Open Thread: Let's Get the Petty Out!
We all know the big problems of the world that are tearing us up. Let's bond over the little ones.
I’ve realized recently that when I see a vent on Threads about, say, the frustration of having to wait for someone to unlock a cabinet in the drugstore just to buy shaving cream, the unanimity of agreement that follows is a relief.
Hundreds or thousands of us agreeing that the Kars 4 Kids jingle makes us want to gouge out our eardrums? More of that, please.
I was making small talk with a woman next to me on the subway the other day. I had no idea what her politics were, who she was supporting in the election, or how she felt about they/them pronouns. But I do know that we both hated the person across from us eating a stinky sandwich and that was enough for us to become unshakeable allies in our unwavering hatred of tuna melts at that particular moment.
When the world feels as divided and polarized as it does now, I’ve realized I’m finding some necessary relief — elation, even — in small moments where we can all come together and agree on something, no matter how silly or petty.
In fact, the smaller and pettier the better.
People who say “impordant.” Tip jars at self-serve counters. The dumb new lowercase typeface for Instagram hashtags.
PETTY.
What else?
Let’s find the smallest, stupidest pet peeves and petty grievances, let them out, come together, and celebrate our shared loathing of stupid things.

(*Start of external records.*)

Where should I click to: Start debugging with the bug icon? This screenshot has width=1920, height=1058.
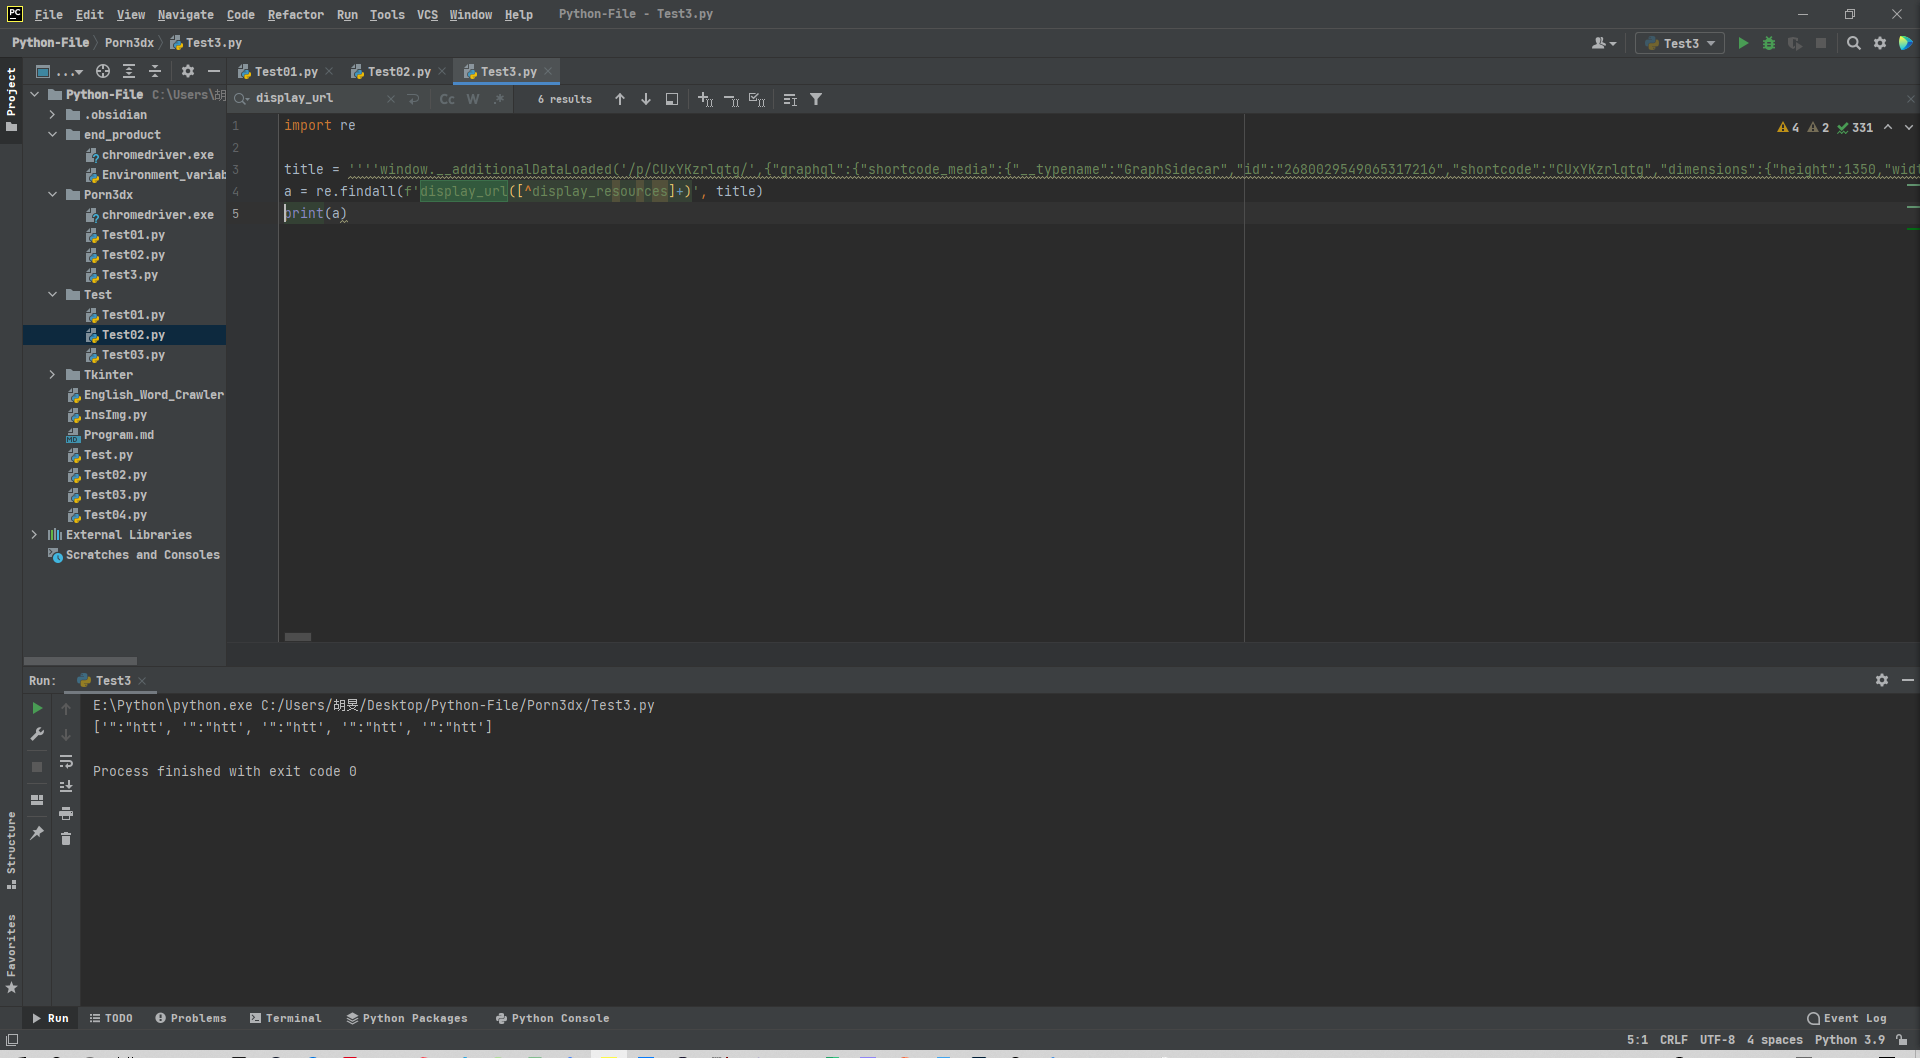[x=1769, y=43]
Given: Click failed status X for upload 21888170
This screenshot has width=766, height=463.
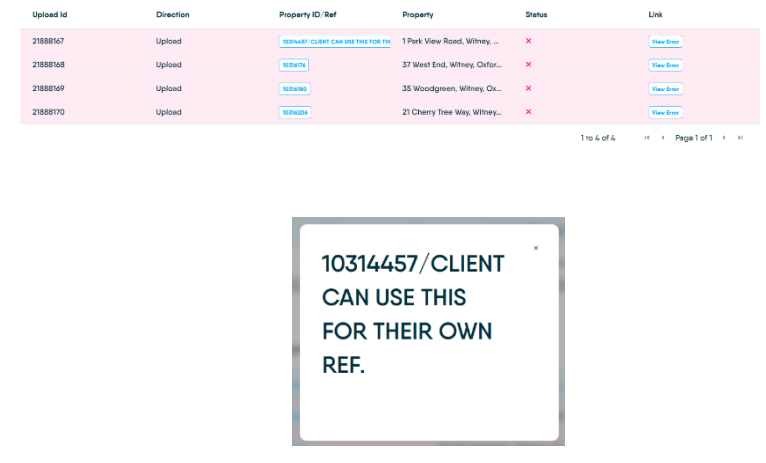Looking at the screenshot, I should click(x=528, y=113).
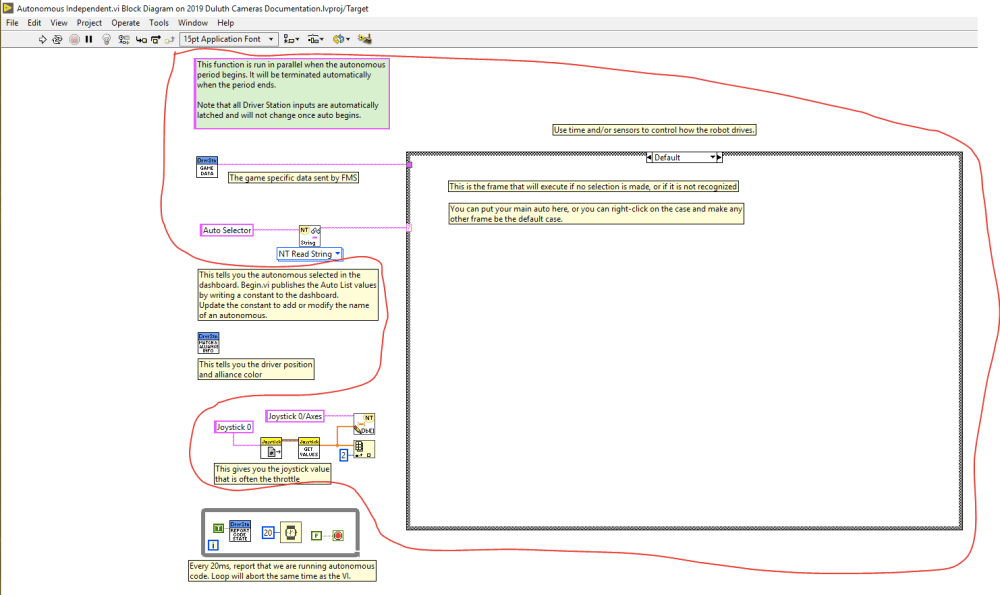This screenshot has width=1000, height=595.
Task: Select the Report Code State node
Action: click(240, 531)
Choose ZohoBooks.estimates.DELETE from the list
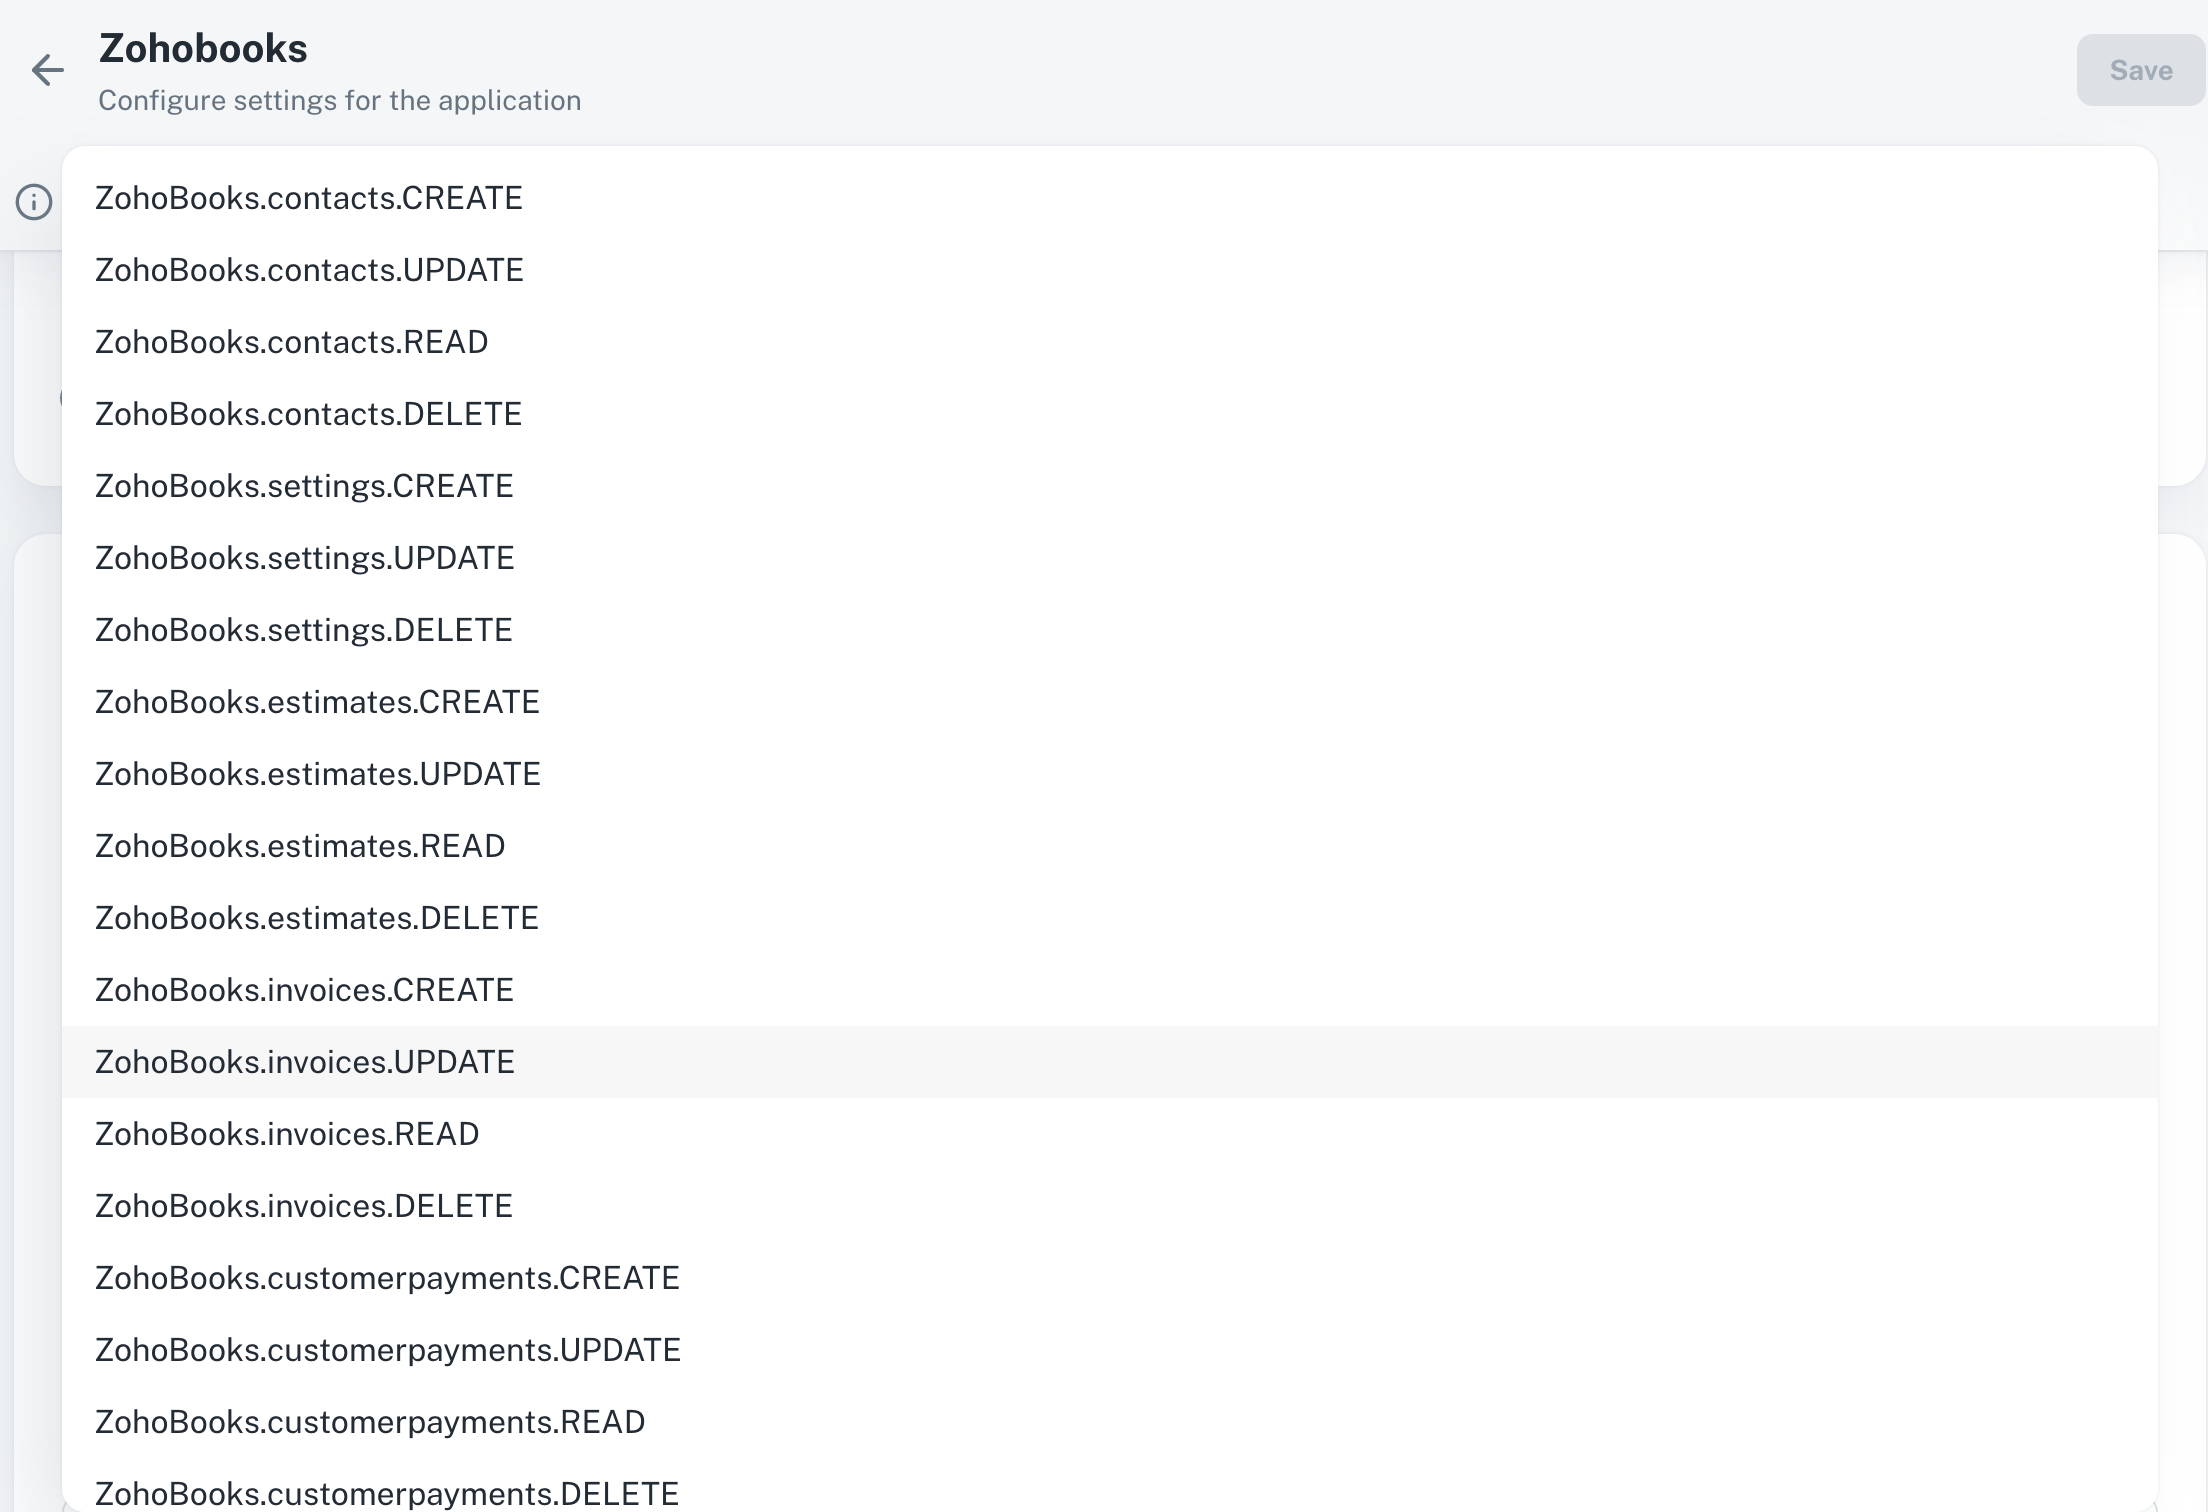The image size is (2208, 1512). [316, 917]
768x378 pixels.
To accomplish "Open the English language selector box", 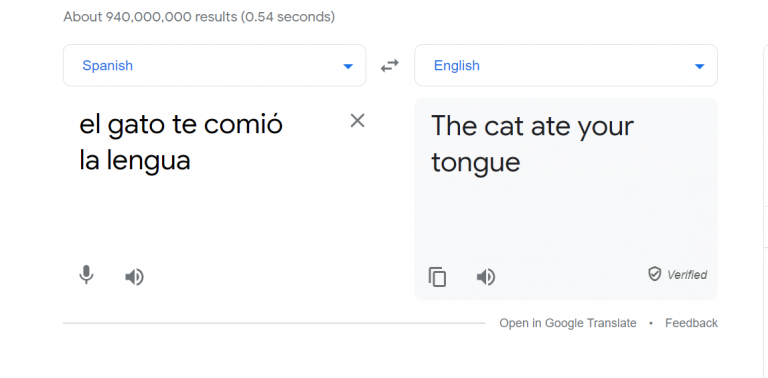I will [566, 65].
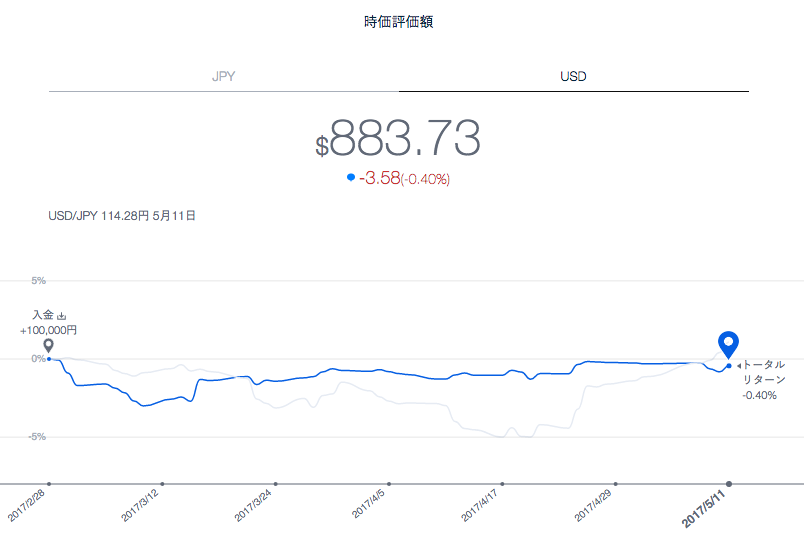Switch to the JPY tab
This screenshot has width=804, height=545.
(x=224, y=76)
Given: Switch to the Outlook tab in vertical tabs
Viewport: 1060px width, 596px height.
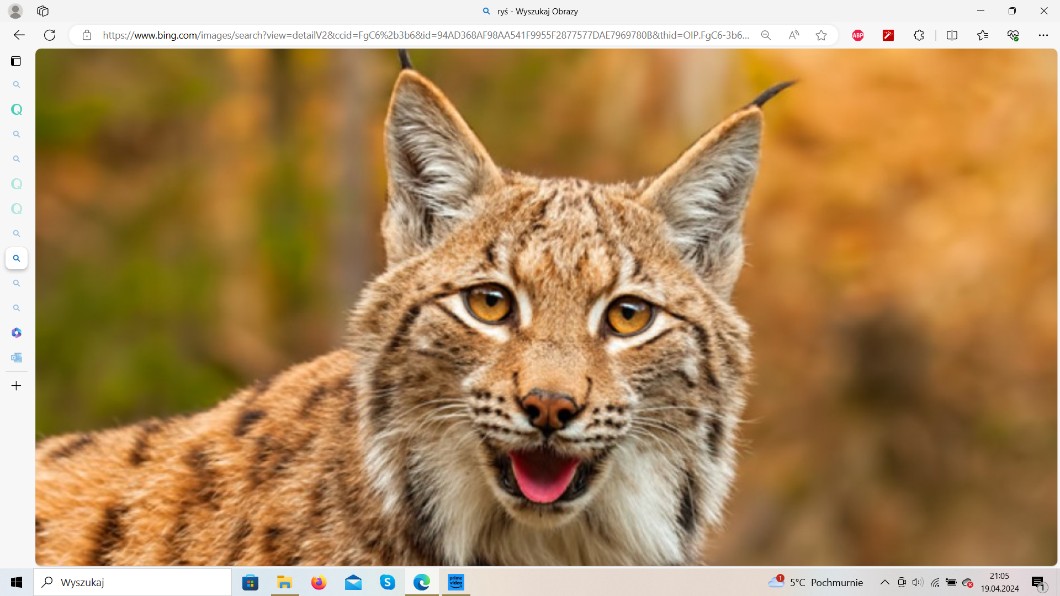Looking at the screenshot, I should point(16,357).
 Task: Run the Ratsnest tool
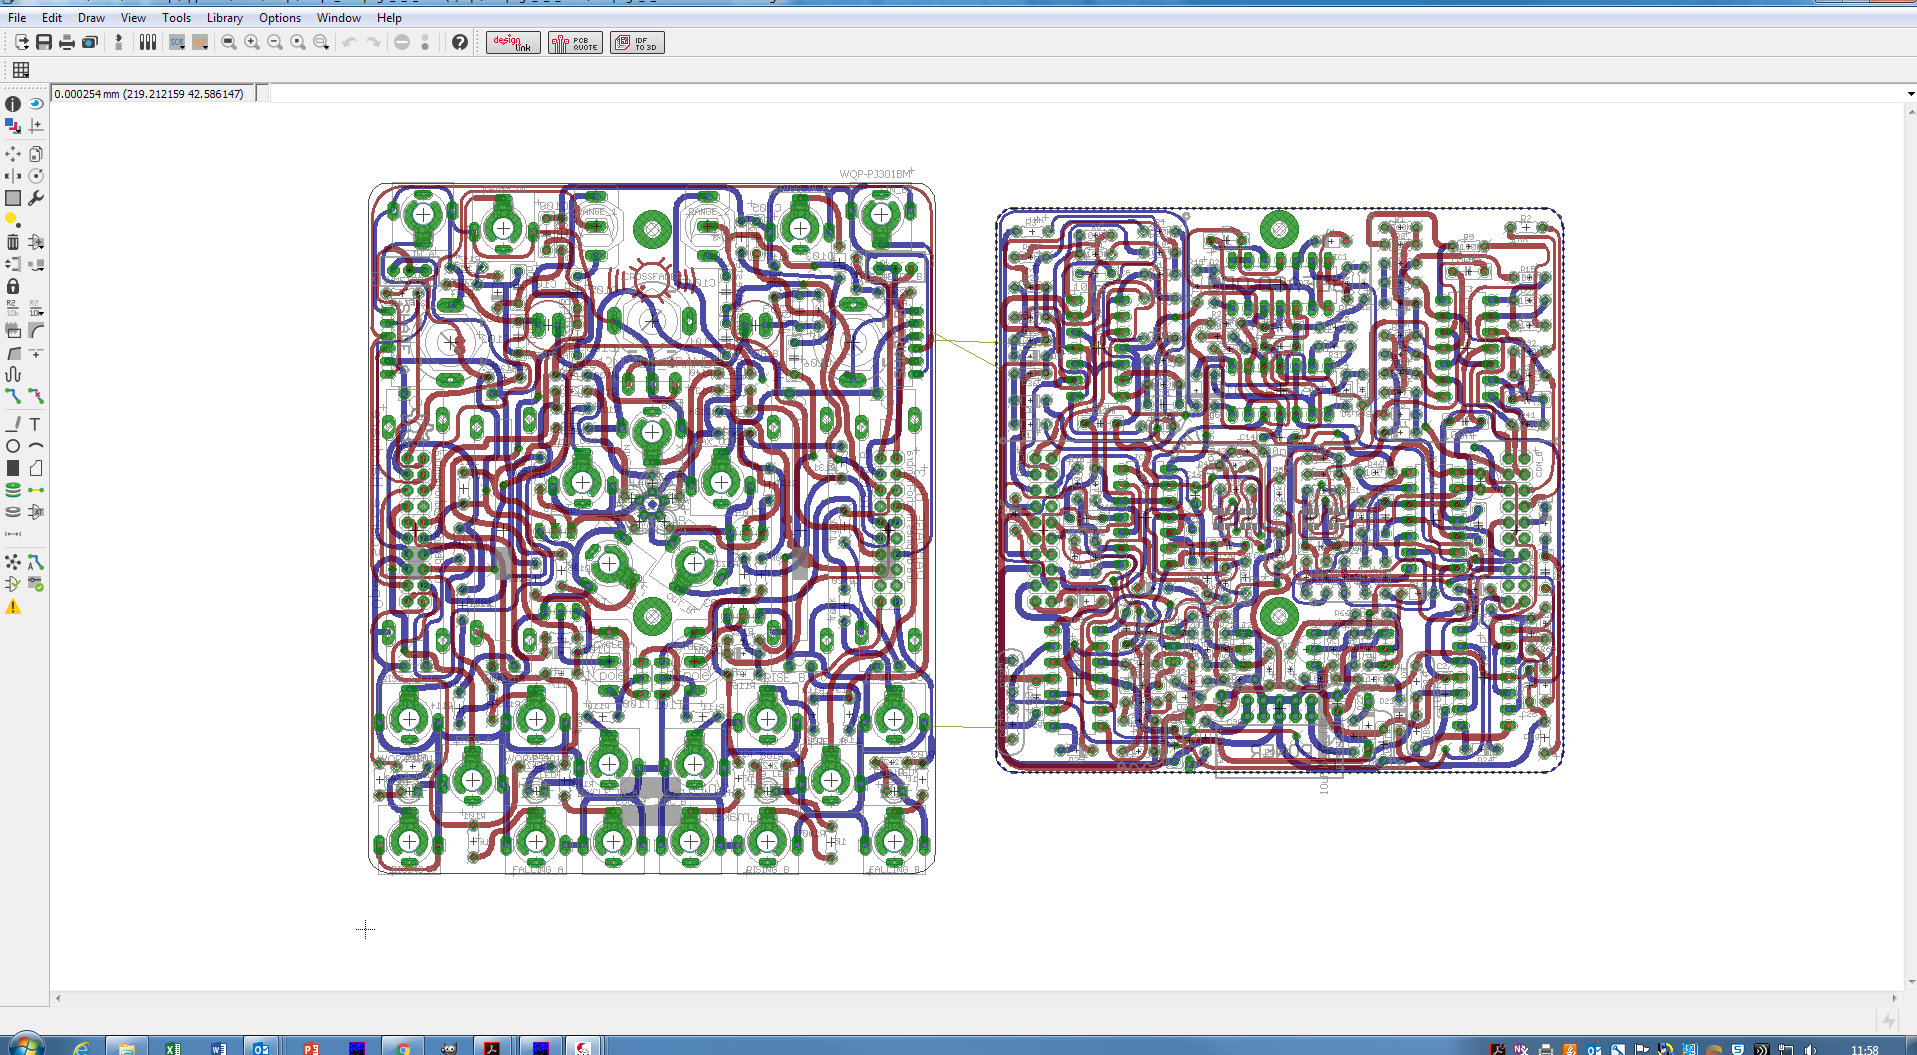click(13, 562)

I’ll add some more because really, I have loads of them:
Tourists who stop on the platform like a deer in the headlights right in front of the closing subway doors close and make you miss your train.
The unnecessary addition of the word “of” in the Empire State of Mind lyric: Concrete jungle where dreams are made of.
The need for a minimum of 3 remote controls, including the “universal remote,” to turn on any TV these days.
The cost of razors.
Your turn!
Enough already with pennies. They cost more to make than they’re worth, and no one wants them. Just round the cost of everything up or down to the nearest five cents. It’ll all average out.
Random NYC bonding: crowded left turn from 5th ave onto 8th street. Lots of traffic b/c of a street fair (PETTY ANNOYANCE), some dude in an expensive car was honking and honking and honking into the stand-still line of cars. As the cars finally began to move, the car turned in front of me & the woman next to me; without a word, we both clocked the car's license plate, turned to each other and said in unison "TEXAS." And then walked our separate ways, bolstered by our shared sense of having diagnosed a case of toxic Texas masculinity.